● THE TASK
Edit the data from the line containing "How do I perform: Open Approvals" through the end, changing "scrollbar" to "scroll bar". Return only those lines, with everything else unchanged.

(Items listed in a dataset)
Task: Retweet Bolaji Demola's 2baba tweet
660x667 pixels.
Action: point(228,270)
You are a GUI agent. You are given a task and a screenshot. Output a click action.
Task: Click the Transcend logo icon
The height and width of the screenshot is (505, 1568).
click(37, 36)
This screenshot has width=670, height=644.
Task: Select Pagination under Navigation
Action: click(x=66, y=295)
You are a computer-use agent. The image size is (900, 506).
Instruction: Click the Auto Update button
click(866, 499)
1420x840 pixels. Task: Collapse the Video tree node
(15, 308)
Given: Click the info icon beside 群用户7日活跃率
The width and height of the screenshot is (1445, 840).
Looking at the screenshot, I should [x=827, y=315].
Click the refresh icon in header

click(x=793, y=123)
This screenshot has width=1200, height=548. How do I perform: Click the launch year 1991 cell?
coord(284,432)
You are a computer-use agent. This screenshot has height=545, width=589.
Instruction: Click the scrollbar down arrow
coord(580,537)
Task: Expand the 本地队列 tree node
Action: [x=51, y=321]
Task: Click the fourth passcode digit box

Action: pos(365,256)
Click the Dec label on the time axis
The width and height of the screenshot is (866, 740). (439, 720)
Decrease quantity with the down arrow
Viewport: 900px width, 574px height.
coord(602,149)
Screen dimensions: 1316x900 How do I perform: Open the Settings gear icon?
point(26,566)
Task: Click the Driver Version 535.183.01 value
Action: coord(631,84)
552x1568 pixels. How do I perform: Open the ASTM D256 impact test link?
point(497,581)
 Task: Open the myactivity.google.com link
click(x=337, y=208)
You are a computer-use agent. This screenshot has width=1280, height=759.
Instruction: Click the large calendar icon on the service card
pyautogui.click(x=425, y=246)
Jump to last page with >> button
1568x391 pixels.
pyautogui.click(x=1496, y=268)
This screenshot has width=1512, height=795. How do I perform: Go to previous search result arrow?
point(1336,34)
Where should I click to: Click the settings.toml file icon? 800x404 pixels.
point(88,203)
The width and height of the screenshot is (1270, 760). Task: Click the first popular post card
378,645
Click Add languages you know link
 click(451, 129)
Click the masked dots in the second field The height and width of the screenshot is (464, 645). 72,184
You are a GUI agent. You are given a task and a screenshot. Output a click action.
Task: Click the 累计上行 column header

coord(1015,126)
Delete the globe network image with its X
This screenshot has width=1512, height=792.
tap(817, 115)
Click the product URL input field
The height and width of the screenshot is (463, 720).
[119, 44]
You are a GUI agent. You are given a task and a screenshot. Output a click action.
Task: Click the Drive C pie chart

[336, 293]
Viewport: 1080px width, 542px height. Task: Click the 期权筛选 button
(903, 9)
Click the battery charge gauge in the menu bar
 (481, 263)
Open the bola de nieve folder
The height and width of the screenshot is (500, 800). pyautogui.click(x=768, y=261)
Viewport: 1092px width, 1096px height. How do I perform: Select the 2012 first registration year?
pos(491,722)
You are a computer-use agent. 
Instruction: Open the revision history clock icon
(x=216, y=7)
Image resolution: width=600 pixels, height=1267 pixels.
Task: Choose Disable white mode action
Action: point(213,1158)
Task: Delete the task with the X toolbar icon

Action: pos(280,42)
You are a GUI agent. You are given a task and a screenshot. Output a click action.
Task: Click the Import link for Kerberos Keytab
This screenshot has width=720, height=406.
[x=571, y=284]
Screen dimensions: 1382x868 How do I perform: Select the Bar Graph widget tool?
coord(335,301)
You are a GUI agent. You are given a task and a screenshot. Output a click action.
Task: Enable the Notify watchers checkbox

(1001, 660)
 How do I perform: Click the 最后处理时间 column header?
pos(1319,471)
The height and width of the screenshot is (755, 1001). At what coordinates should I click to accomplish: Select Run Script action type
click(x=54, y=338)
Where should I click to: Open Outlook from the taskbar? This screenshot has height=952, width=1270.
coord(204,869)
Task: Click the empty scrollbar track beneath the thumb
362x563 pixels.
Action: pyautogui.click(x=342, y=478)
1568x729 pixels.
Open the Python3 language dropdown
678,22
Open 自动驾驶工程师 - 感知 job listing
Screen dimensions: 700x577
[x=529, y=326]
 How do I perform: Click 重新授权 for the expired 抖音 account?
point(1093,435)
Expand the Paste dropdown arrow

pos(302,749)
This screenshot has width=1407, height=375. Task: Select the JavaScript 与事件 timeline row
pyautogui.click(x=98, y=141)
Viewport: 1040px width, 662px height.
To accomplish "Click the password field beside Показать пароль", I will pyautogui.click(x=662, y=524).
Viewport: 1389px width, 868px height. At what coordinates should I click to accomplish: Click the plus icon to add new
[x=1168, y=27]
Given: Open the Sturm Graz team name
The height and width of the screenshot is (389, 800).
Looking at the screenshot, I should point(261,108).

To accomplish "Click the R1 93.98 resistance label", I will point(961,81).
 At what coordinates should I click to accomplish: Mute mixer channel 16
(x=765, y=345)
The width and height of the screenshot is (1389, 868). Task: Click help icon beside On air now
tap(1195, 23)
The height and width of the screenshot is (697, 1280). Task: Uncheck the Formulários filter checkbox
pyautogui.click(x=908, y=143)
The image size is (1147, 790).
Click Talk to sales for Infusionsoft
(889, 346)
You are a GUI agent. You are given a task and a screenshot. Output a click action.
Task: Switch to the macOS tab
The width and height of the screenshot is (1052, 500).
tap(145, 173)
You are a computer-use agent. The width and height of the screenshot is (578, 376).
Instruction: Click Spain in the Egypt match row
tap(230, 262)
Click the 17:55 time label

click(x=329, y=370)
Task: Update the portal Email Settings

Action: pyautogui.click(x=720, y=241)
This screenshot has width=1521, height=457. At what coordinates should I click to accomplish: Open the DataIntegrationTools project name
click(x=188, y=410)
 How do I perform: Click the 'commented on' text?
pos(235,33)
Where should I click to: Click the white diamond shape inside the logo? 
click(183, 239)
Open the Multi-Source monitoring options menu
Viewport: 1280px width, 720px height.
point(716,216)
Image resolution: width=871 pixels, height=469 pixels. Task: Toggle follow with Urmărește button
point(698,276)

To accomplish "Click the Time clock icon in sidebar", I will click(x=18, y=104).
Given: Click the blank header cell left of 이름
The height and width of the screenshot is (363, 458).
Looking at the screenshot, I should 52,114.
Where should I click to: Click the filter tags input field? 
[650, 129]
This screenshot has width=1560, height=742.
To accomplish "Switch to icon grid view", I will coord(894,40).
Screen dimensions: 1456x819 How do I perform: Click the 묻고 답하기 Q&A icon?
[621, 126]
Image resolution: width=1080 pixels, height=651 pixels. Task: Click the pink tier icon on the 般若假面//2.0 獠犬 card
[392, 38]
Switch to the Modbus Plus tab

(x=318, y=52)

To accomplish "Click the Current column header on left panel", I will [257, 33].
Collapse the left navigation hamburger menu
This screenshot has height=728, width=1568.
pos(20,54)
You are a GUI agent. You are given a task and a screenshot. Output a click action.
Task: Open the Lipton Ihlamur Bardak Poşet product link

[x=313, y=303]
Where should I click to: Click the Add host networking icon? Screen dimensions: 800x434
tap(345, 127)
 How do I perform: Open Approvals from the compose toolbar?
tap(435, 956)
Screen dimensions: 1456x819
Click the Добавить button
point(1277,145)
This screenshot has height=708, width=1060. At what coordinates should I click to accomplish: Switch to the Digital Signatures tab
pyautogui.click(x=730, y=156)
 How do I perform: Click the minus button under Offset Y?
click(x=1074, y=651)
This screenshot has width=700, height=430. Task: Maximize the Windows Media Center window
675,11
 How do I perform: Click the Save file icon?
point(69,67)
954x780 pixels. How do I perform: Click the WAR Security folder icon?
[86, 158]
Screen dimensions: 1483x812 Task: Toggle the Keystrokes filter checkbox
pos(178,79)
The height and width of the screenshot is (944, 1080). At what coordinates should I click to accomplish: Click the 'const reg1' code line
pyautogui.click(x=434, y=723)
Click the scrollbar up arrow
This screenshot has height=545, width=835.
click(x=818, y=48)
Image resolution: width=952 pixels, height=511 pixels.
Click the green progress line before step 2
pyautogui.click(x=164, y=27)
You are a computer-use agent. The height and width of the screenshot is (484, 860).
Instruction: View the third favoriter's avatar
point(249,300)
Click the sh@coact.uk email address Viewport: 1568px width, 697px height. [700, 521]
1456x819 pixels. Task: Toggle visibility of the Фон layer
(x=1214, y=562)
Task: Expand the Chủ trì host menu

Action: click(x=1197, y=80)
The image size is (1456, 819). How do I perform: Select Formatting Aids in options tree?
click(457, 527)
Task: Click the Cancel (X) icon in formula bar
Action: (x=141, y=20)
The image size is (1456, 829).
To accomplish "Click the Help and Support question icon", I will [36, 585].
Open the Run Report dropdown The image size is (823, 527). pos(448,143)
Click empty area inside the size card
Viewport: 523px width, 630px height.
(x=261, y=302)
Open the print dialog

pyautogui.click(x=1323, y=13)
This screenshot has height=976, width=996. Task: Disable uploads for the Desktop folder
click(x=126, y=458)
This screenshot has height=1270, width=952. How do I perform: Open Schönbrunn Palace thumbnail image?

● ANSWER IN FULL
 How do I perform: Open Approvals from the compose toolbar?
tap(435, 956)
Screen dimensions: 1456x819
Click the Добавить button
point(1277,145)
This screenshot has height=708, width=1060. At what coordinates should I click to accomplish: Switch to the Digital Signatures tab
pyautogui.click(x=730, y=156)
 How do I perform: Click the minus button under Offset Y?
click(x=1074, y=651)
This screenshot has width=700, height=430. Task: Maximize the Windows Media Center window
675,11
 How do I perform: Click the Save file icon?
point(69,67)
954x780 pixels. How do I perform: Click the WAR Security folder icon?
[86, 158]
Screen dimensions: 1483x812 Task: Toggle the Keystrokes filter checkbox
pos(178,79)
The height and width of the screenshot is (944, 1080). At what coordinates should I click to accomplish: Click the 'const reg1' code line
pyautogui.click(x=434, y=723)
Click the scroll bar up arrow
This screenshot has height=545, width=835.
click(x=818, y=48)
Image resolution: width=952 pixels, height=511 pixels.
Click the green progress line before step 2
pyautogui.click(x=164, y=27)
You are a computer-use agent. The height and width of the screenshot is (484, 860).
Instruction: View the third favoriter's avatar
point(249,300)
Click the sh@coact.uk email address Viewport: 1568px width, 697px height. [700, 521]
1456x819 pixels. Task: Toggle visibility of the Фон layer
(x=1214, y=562)
Task: Expand the Chủ trì host menu

Action: click(x=1197, y=80)
The image size is (1456, 819). How do I perform: Select Formatting Aids in options tree?
click(457, 527)
Task: Click the Cancel (X) icon in formula bar
Action: (x=141, y=20)
The image size is (1456, 829).
To accomplish "Click the Help and Support question icon", I will [36, 585].
Open the Run Report dropdown The image size is (823, 527). pos(448,143)
Click empty area inside the size card
Viewport: 523px width, 630px height.
(x=261, y=302)
Open the print dialog

pyautogui.click(x=1323, y=13)
This screenshot has height=976, width=996. Task: Disable uploads for the Desktop folder
click(x=126, y=458)
This screenshot has height=1270, width=952. How do I perform: Open Schönbrunn Palace thumbnail image?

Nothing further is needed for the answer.